**Direction**
Pick out every line in the rows below that contains the string "address", and copy each one. Case counts.

**Given data**
----

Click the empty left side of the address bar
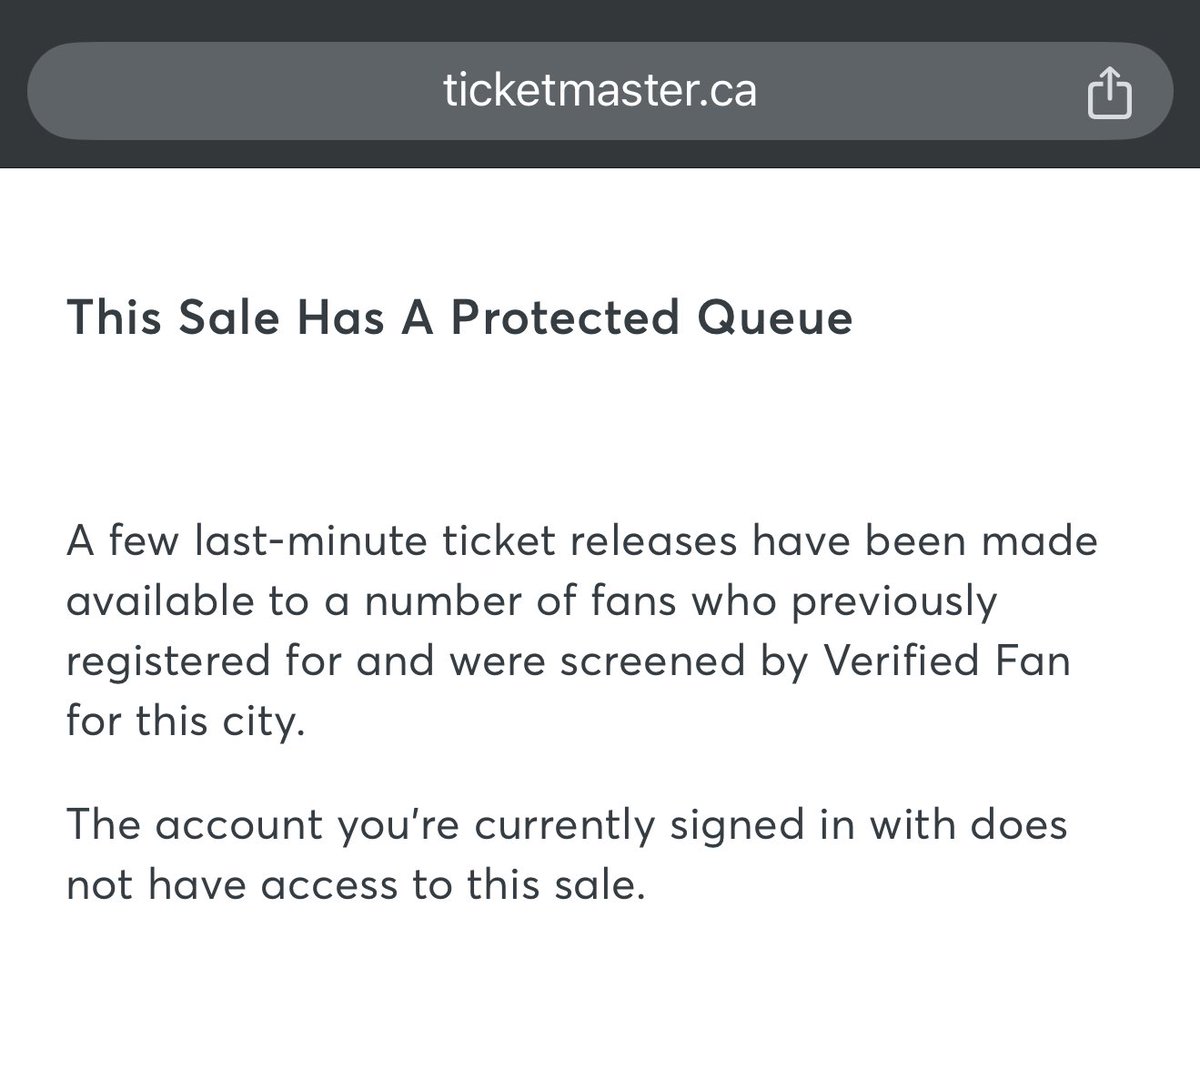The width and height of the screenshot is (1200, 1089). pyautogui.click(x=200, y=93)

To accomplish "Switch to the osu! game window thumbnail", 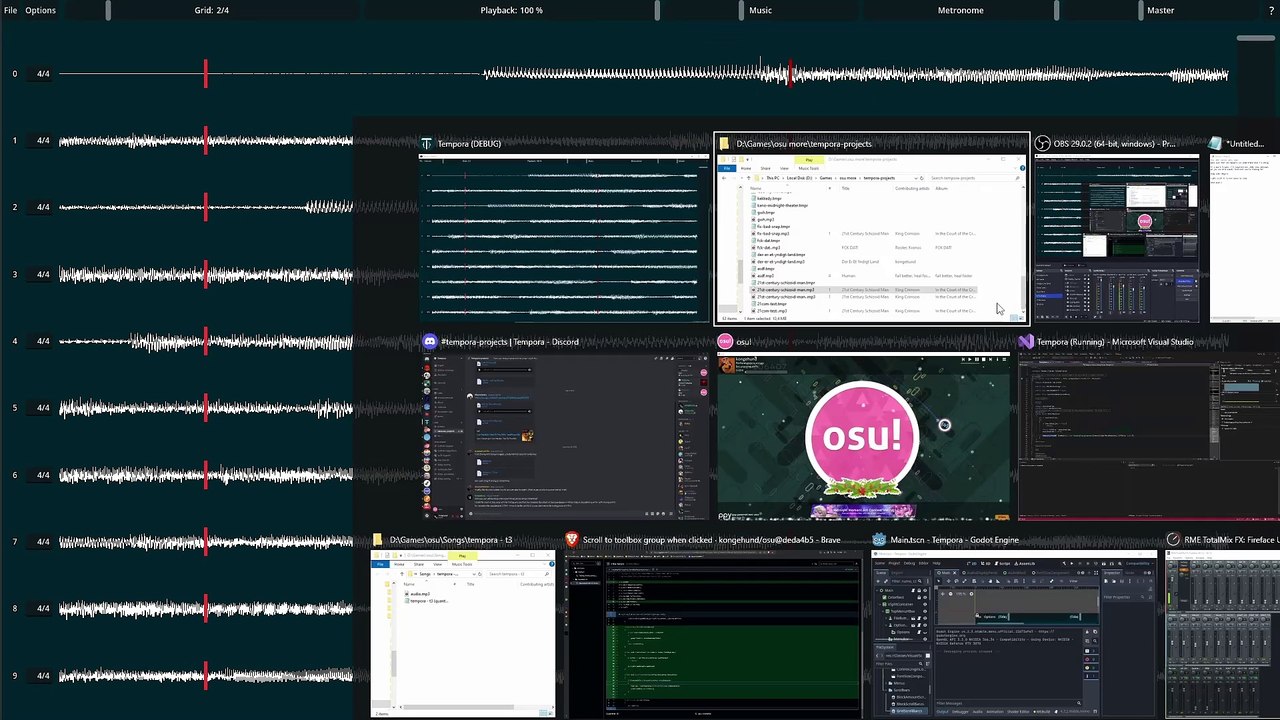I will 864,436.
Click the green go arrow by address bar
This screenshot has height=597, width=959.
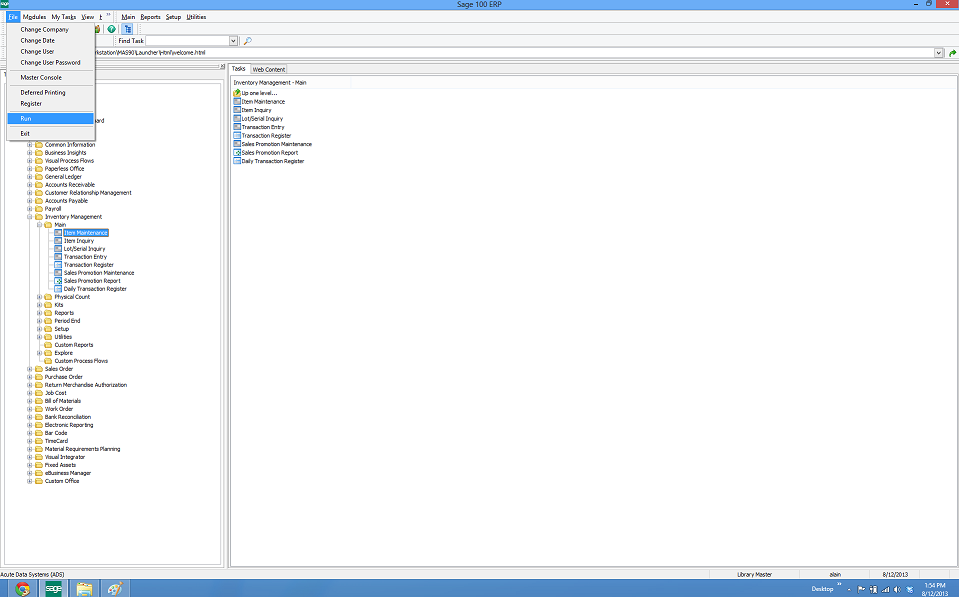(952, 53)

----

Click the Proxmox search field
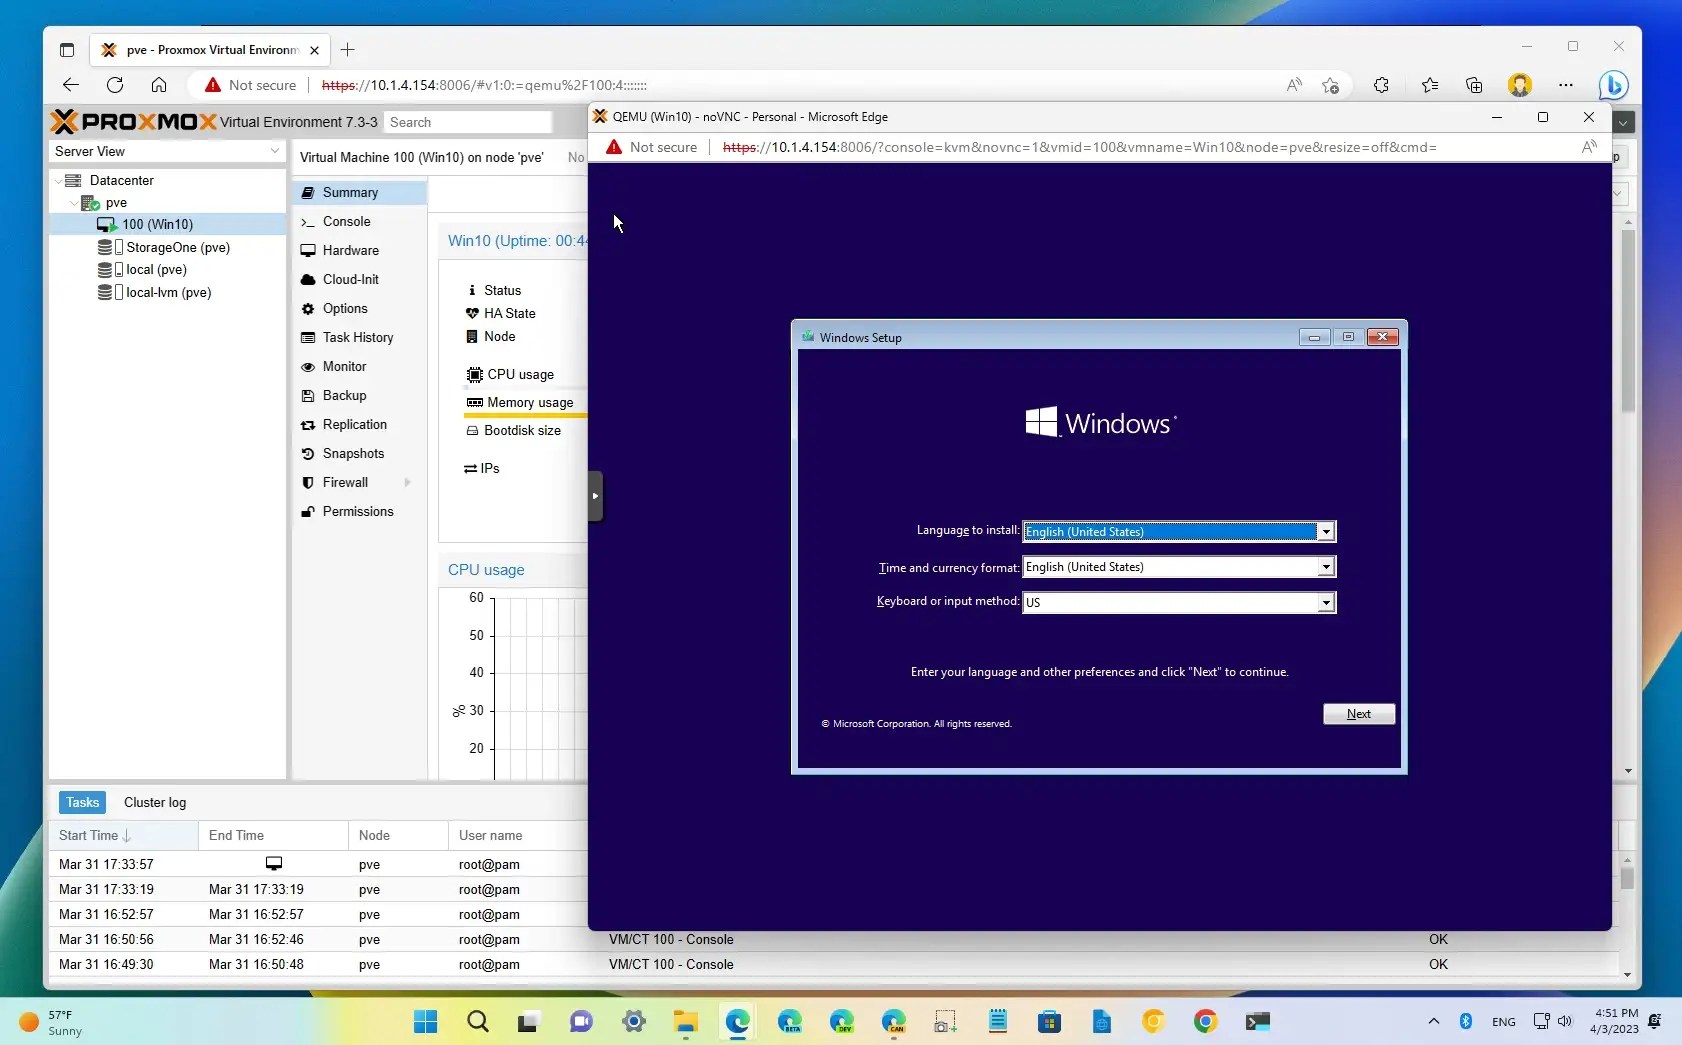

----

**Answer in full**
Click the empty left side of the address bar
Click the green go arrow by address bar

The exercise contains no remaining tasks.